-- Problem description --
Each line in the material below, starting at the one that contains "Where should I" and ending at the one that contains "Image resolution: width=800", should be repeated exactly; the pictures should not.

-- Data listing --
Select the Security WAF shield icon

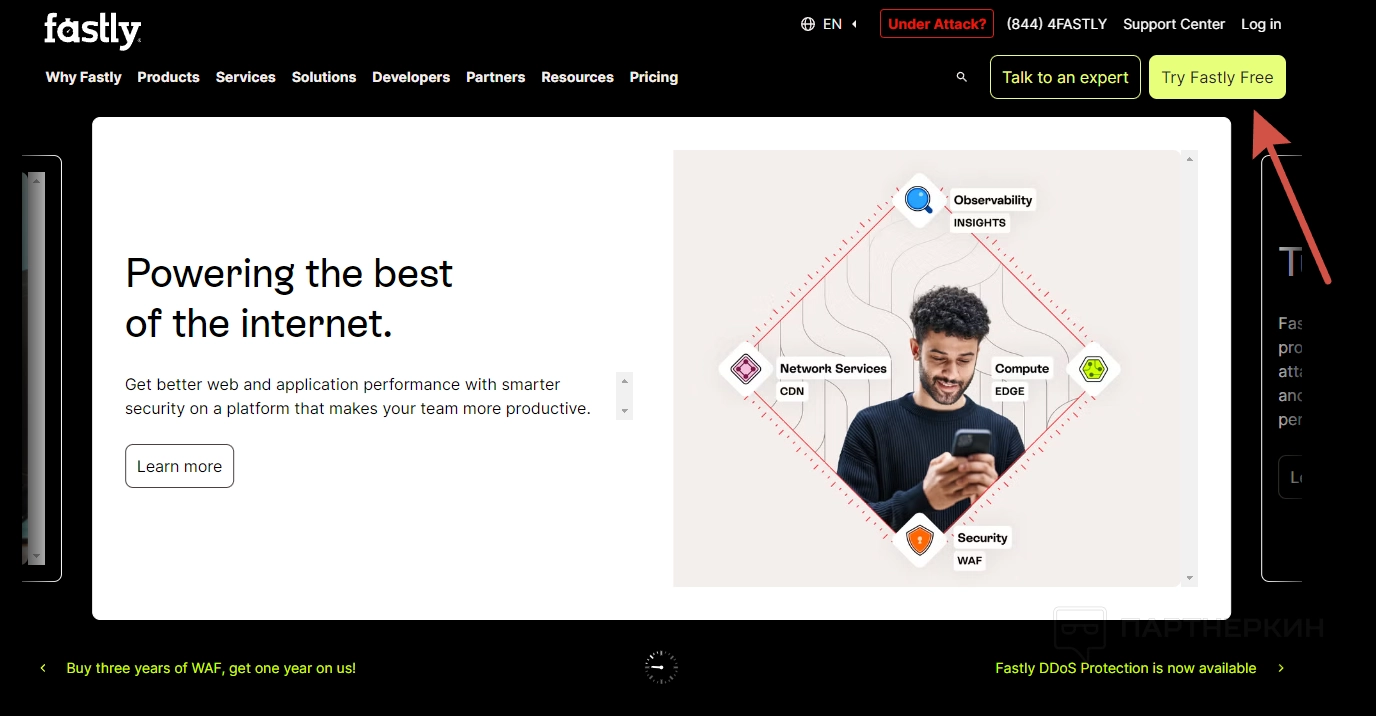919,541
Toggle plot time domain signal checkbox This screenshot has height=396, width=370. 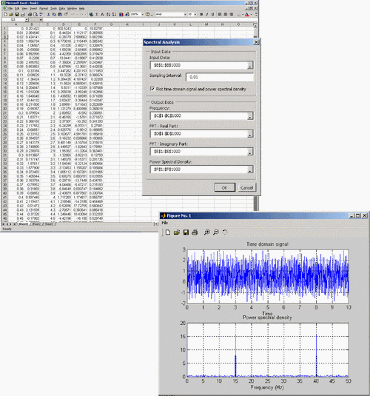point(152,89)
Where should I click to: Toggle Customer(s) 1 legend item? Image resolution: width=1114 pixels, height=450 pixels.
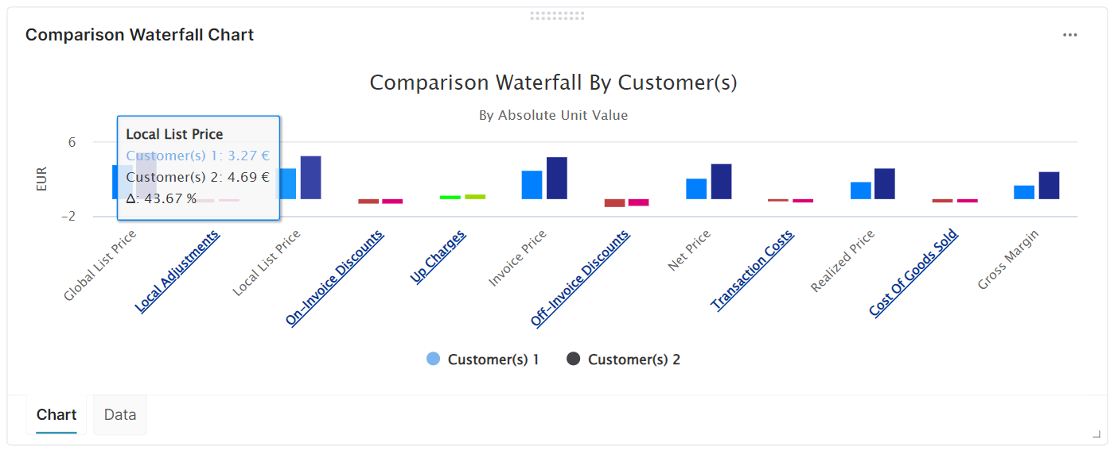[x=482, y=359]
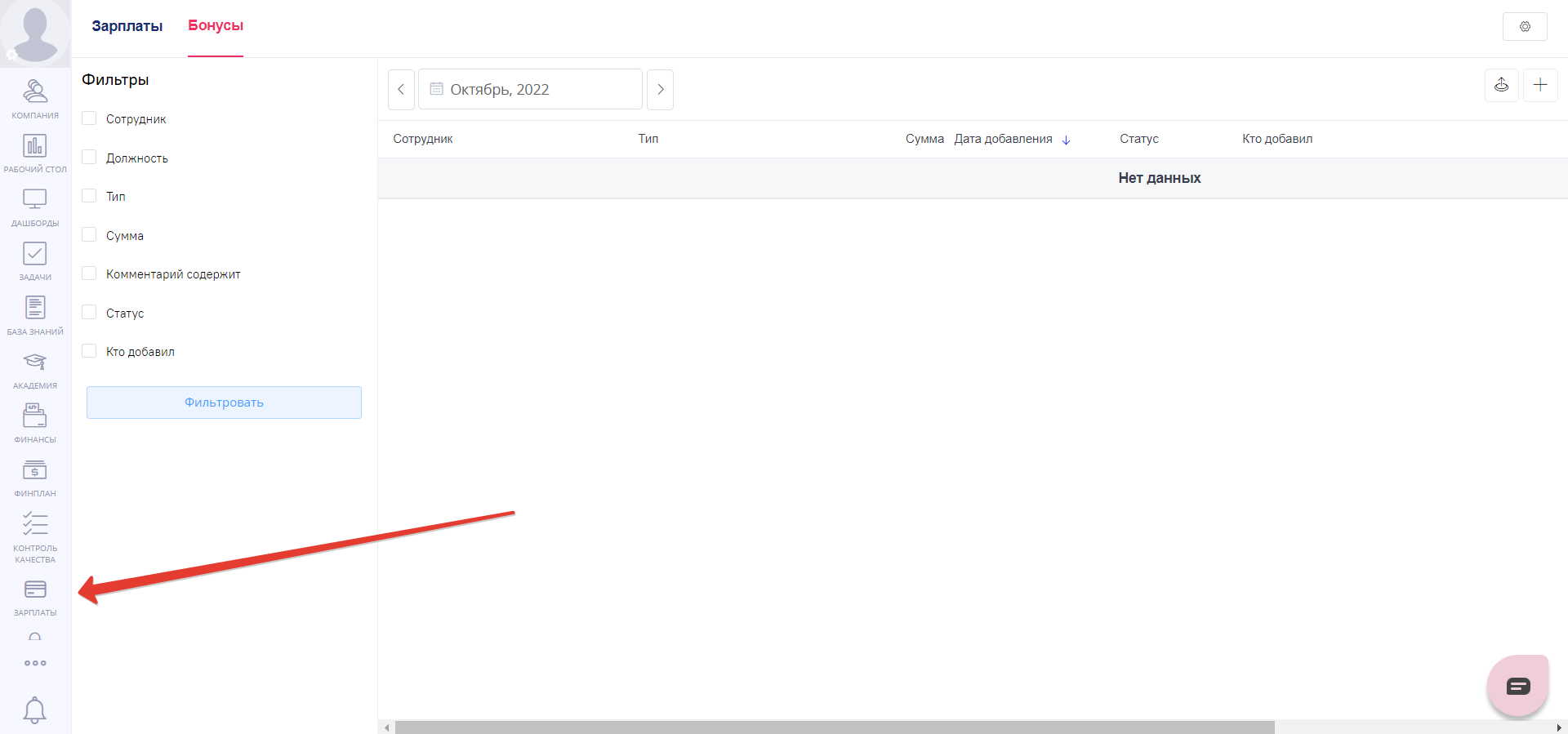Open the Компания sidebar section

pos(35,98)
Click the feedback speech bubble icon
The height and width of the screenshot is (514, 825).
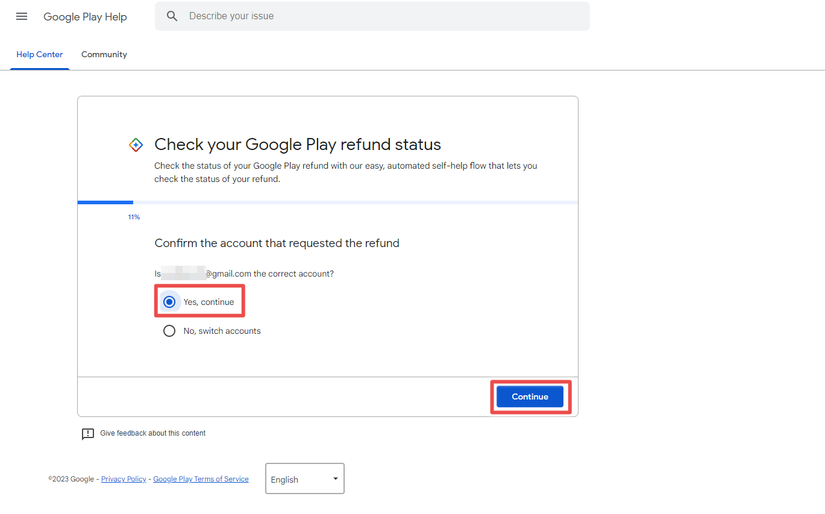pos(88,434)
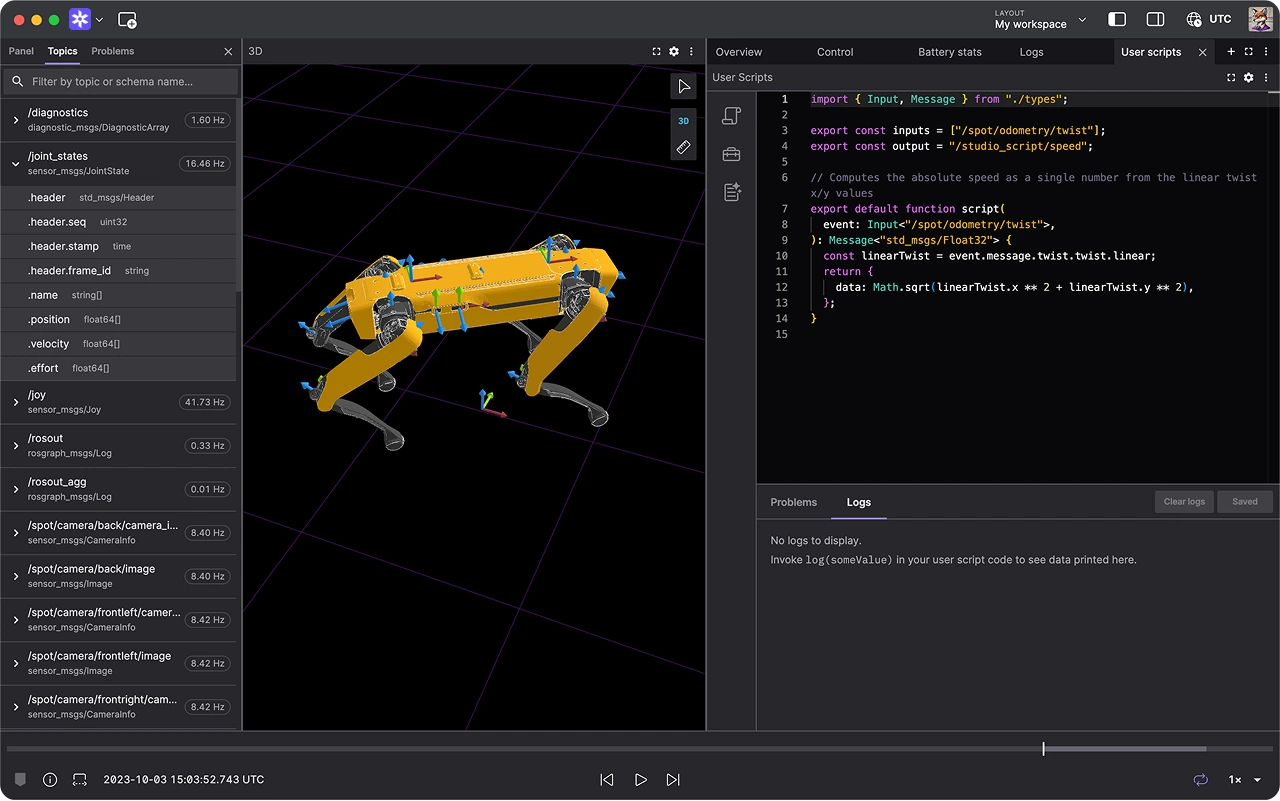Select the Measure tool in the 3D panel
This screenshot has width=1280, height=801.
(683, 147)
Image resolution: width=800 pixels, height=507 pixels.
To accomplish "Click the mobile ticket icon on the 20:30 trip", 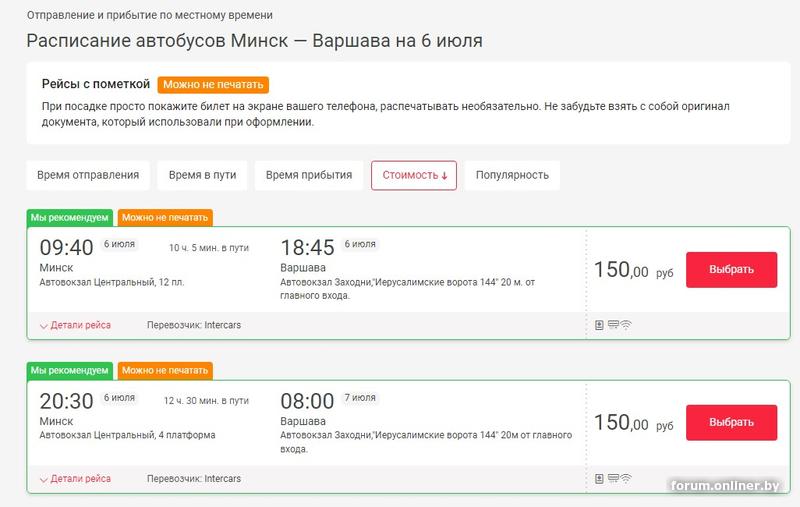I will pyautogui.click(x=599, y=479).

-- The completed task --
Where should I click to: Toggle Customer(s) 1 legend item? Image resolution: width=1114 pixels, height=450 pixels.
[x=482, y=359]
Open the Компания sidebar section

pos(35,98)
Click the feedback speech bubble icon
The height and width of the screenshot is (514, 825).
pos(88,434)
Select the Measure tool in the 3D panel
This screenshot has width=1280, height=801.
(683, 147)
Image resolution: width=800 pixels, height=507 pixels.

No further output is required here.